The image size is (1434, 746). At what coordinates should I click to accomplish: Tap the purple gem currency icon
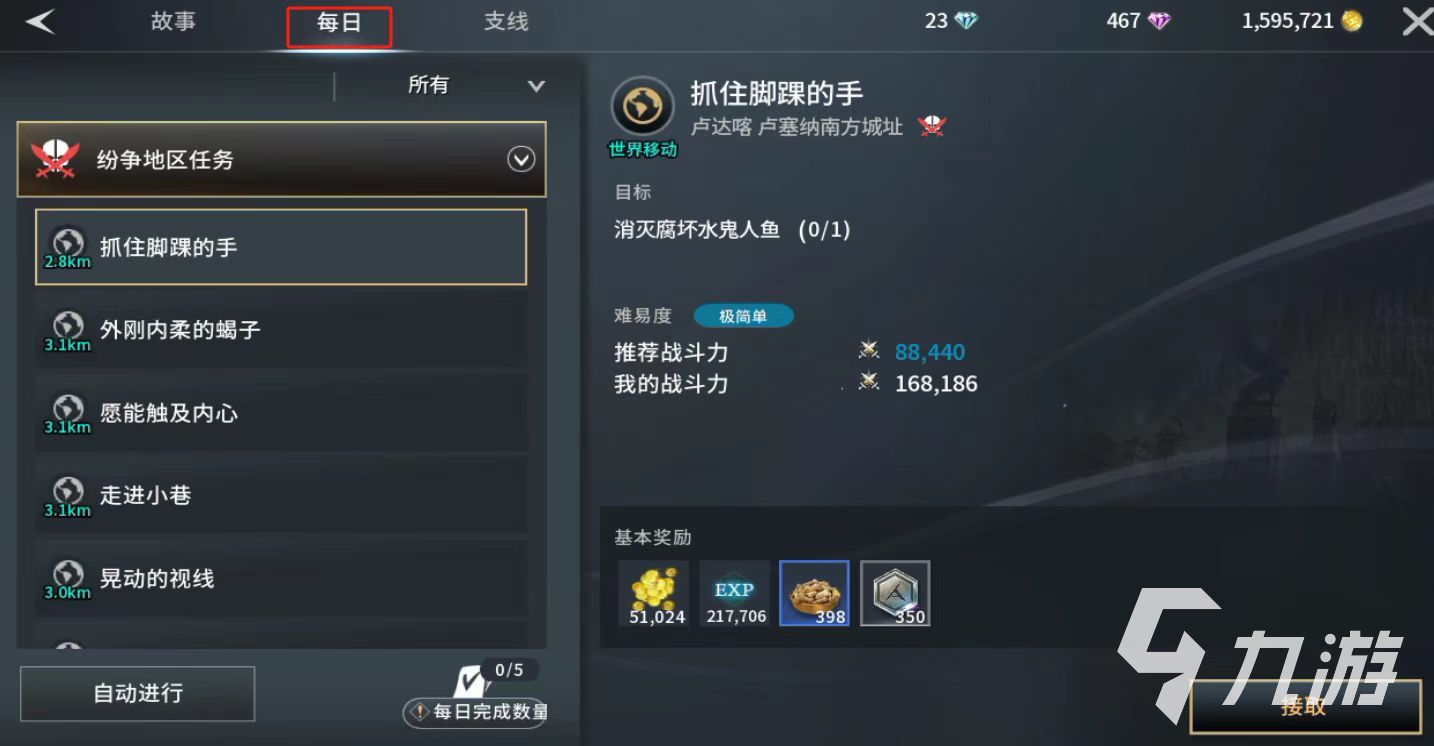pyautogui.click(x=1159, y=21)
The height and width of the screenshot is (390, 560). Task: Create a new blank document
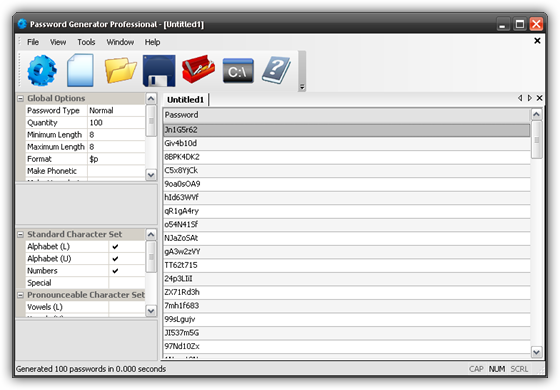[81, 70]
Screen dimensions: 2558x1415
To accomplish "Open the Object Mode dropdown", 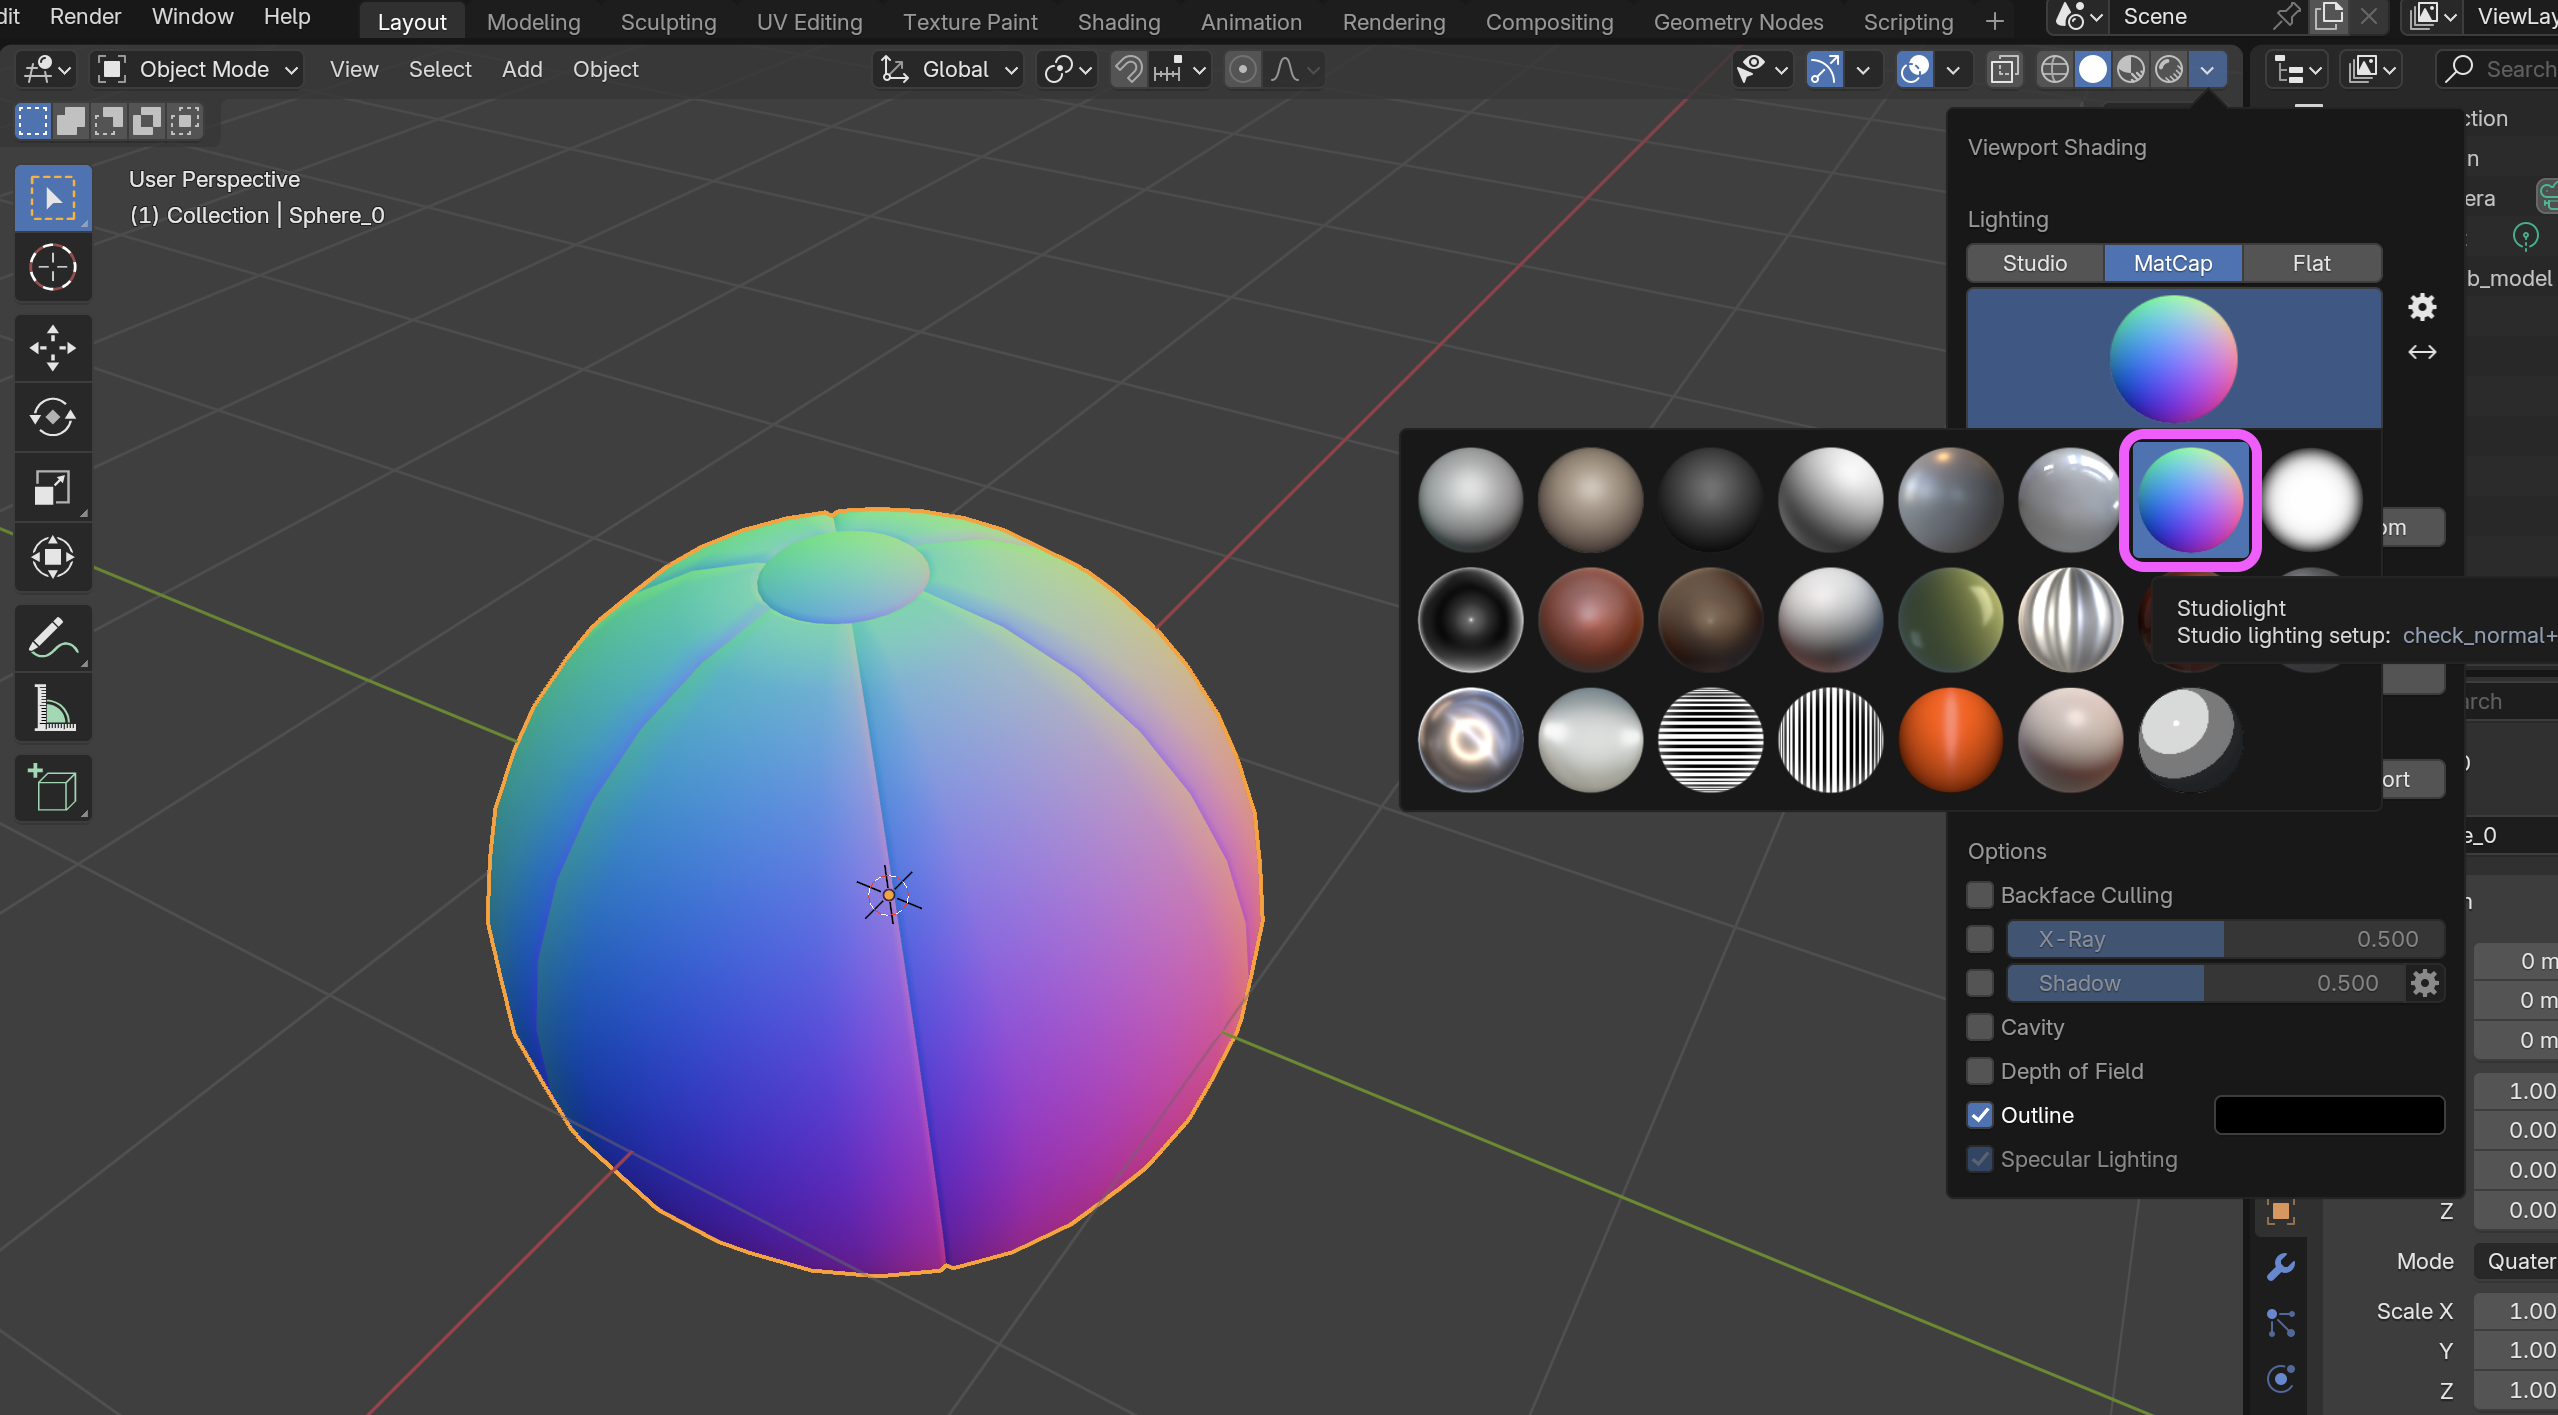I will [198, 69].
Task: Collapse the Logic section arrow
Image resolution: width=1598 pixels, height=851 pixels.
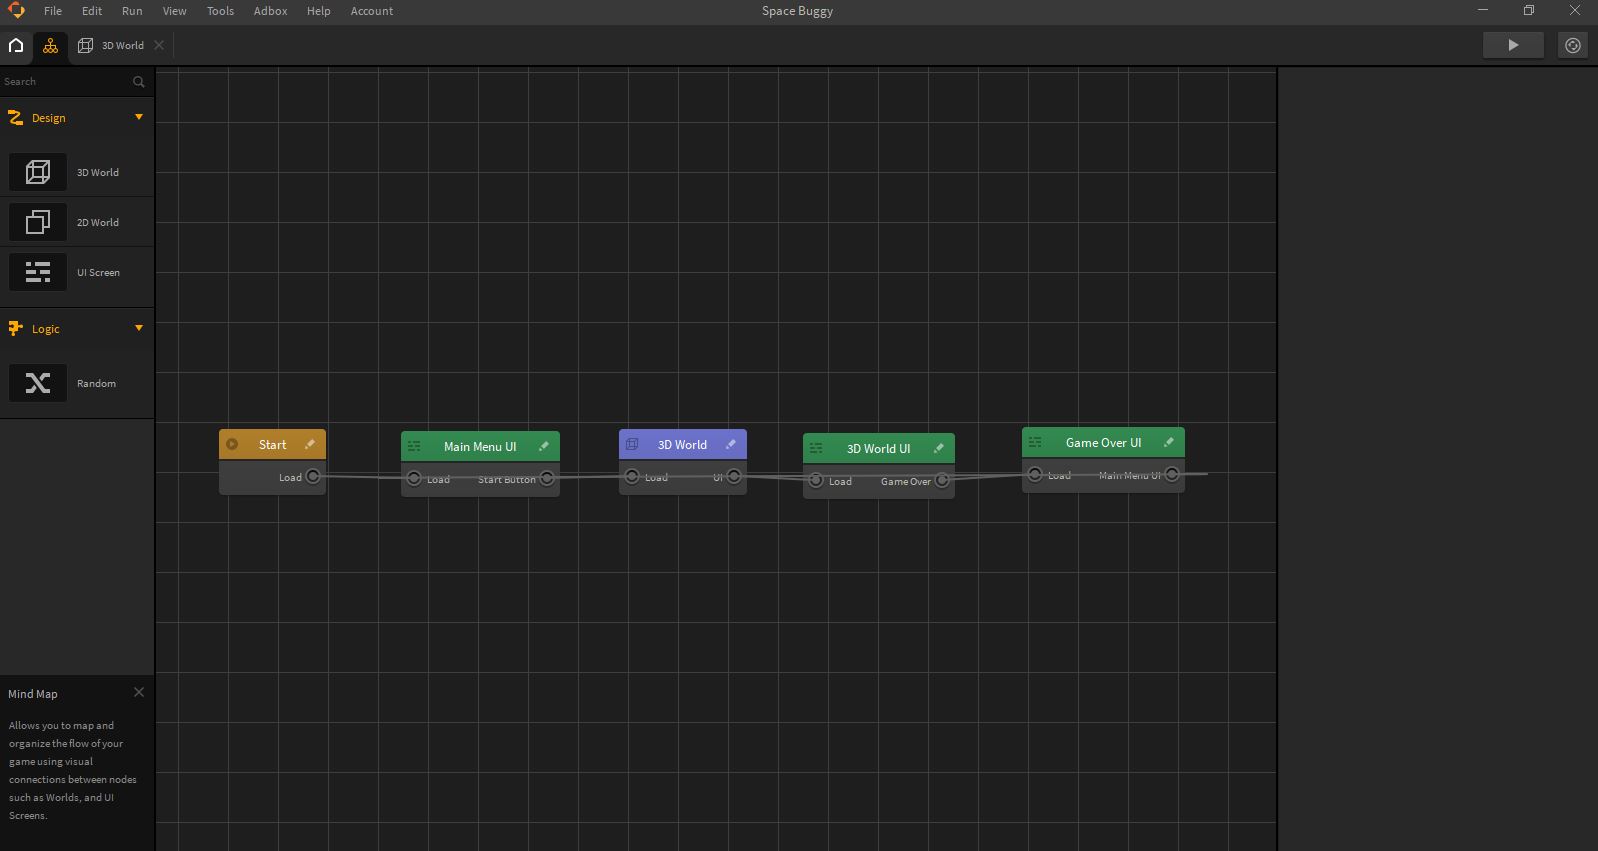Action: tap(139, 328)
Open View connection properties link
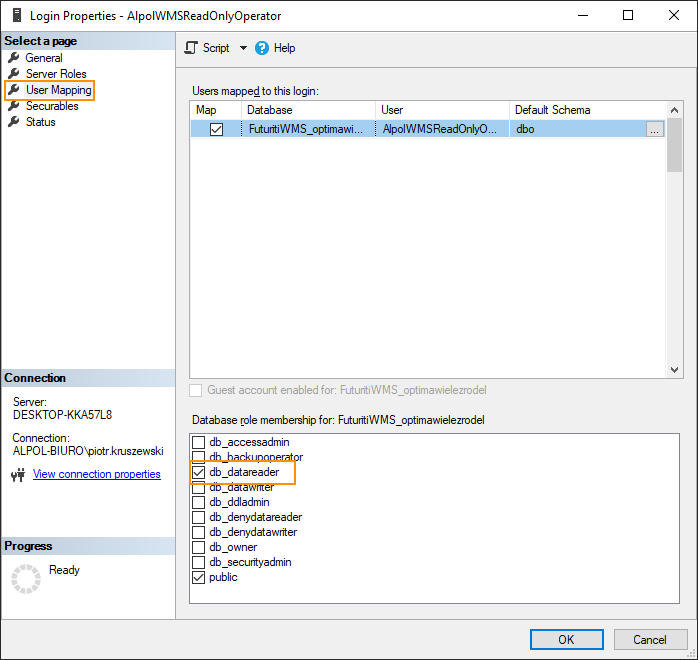698x660 pixels. click(96, 474)
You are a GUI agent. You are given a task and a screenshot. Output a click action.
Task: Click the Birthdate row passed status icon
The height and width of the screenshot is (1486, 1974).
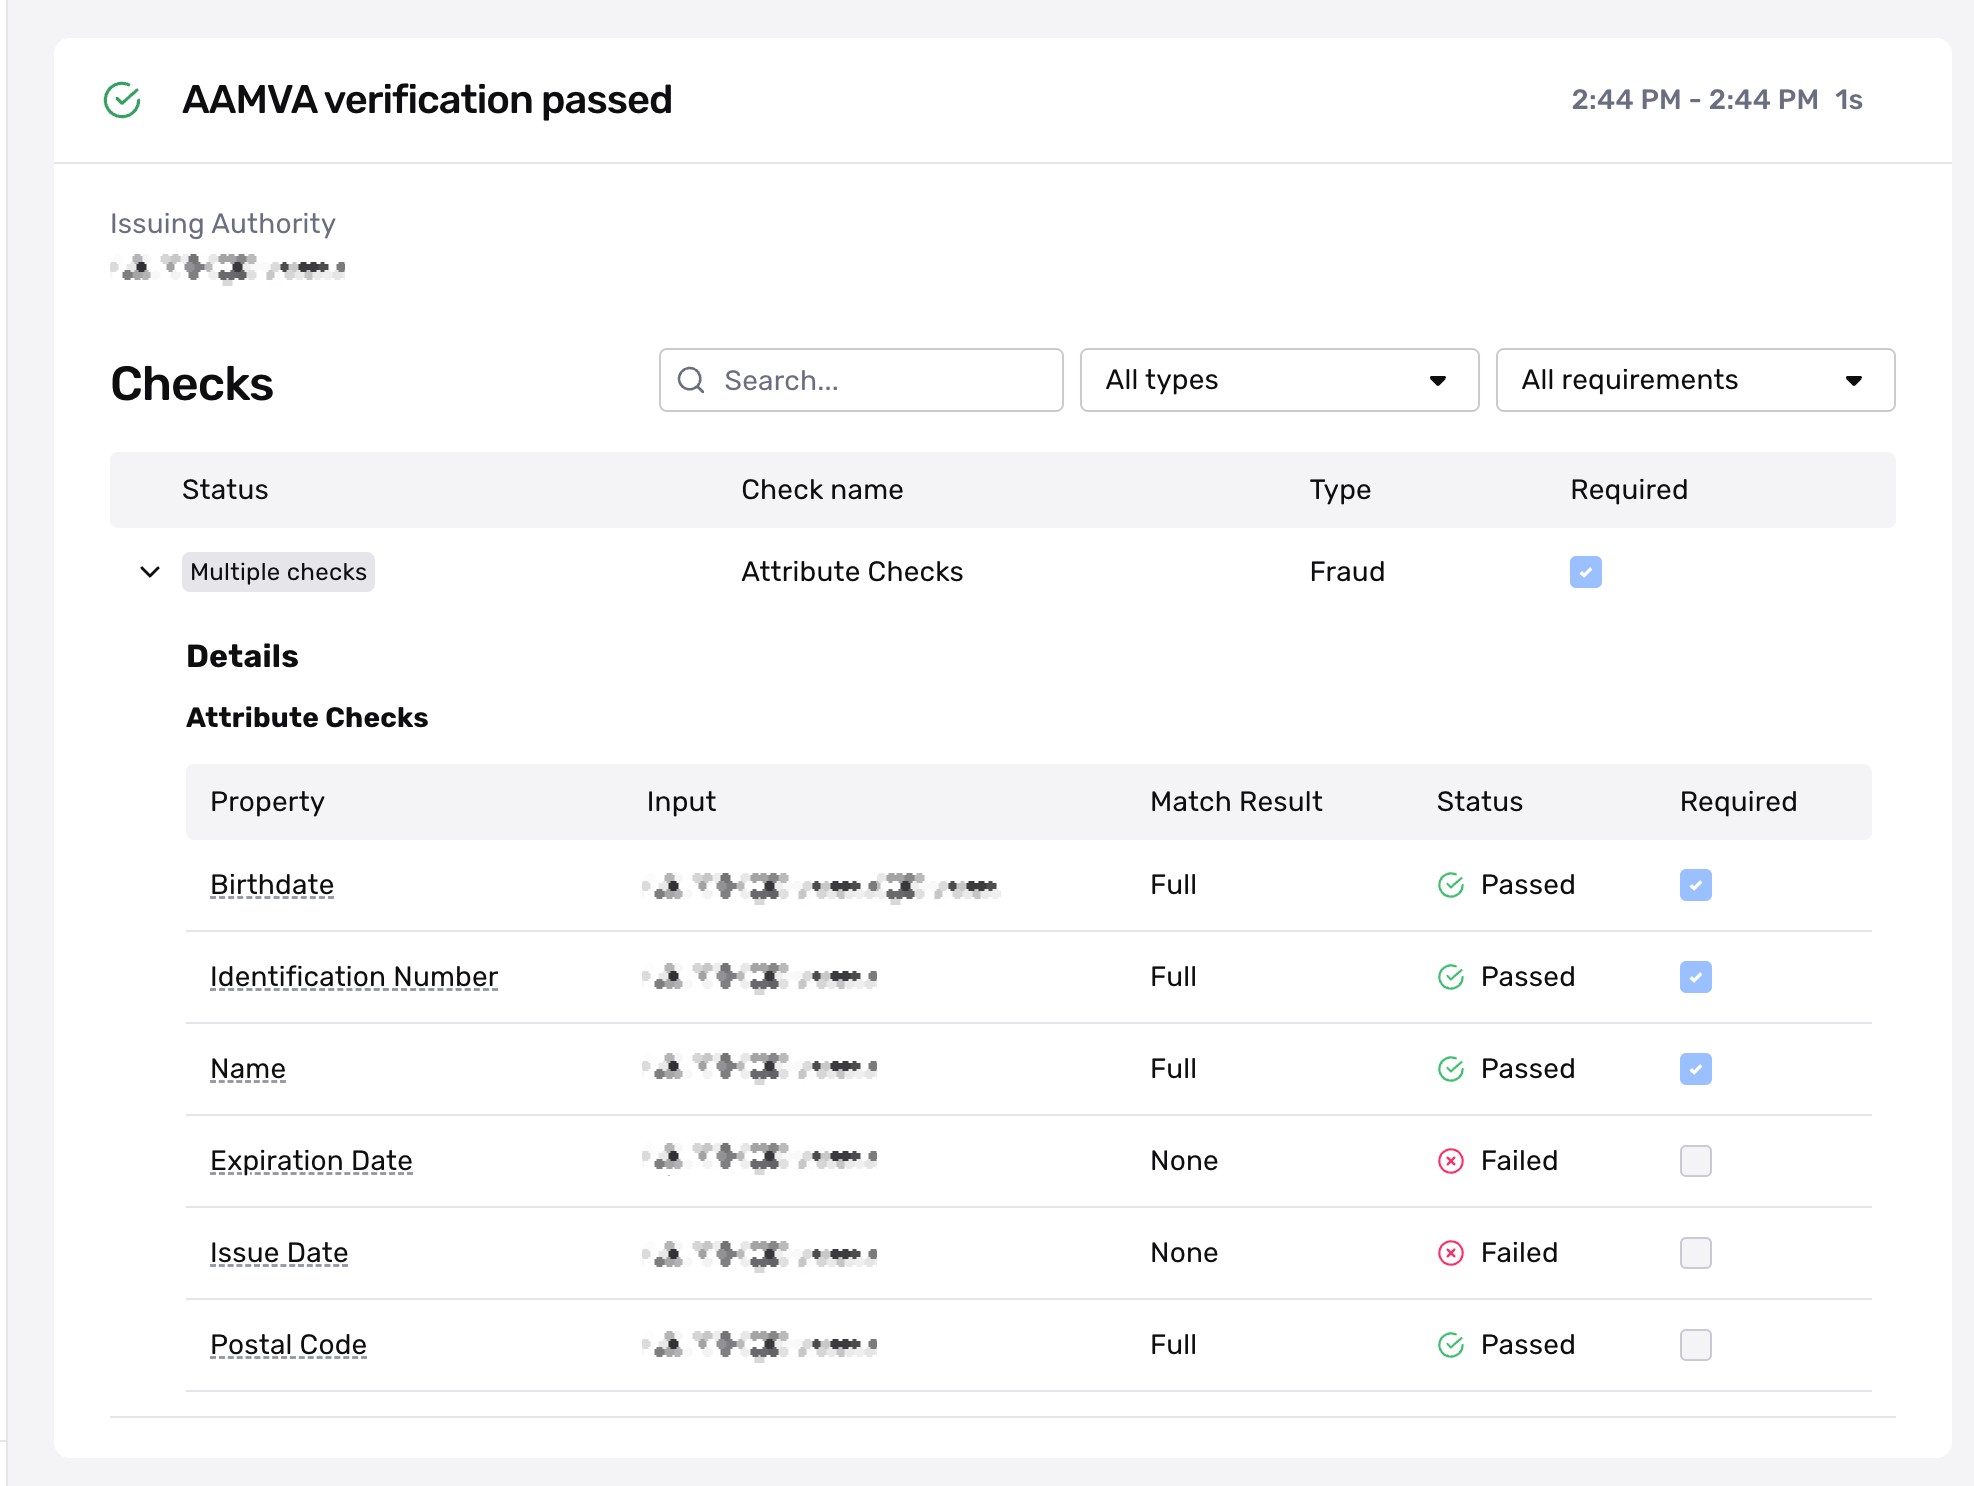click(1450, 885)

Brief –
Copy the lines from the one with "You are a GUI" up to and including the last line, swapping "Birthdate" for "Email" and changing nothing else. Leave out the pictures.

Task answer –
You are a GUI agent. You are given a task and a screenshot. Output a click action.
Task: Click the Email row passed status icon
The height and width of the screenshot is (1486, 1974).
click(1450, 885)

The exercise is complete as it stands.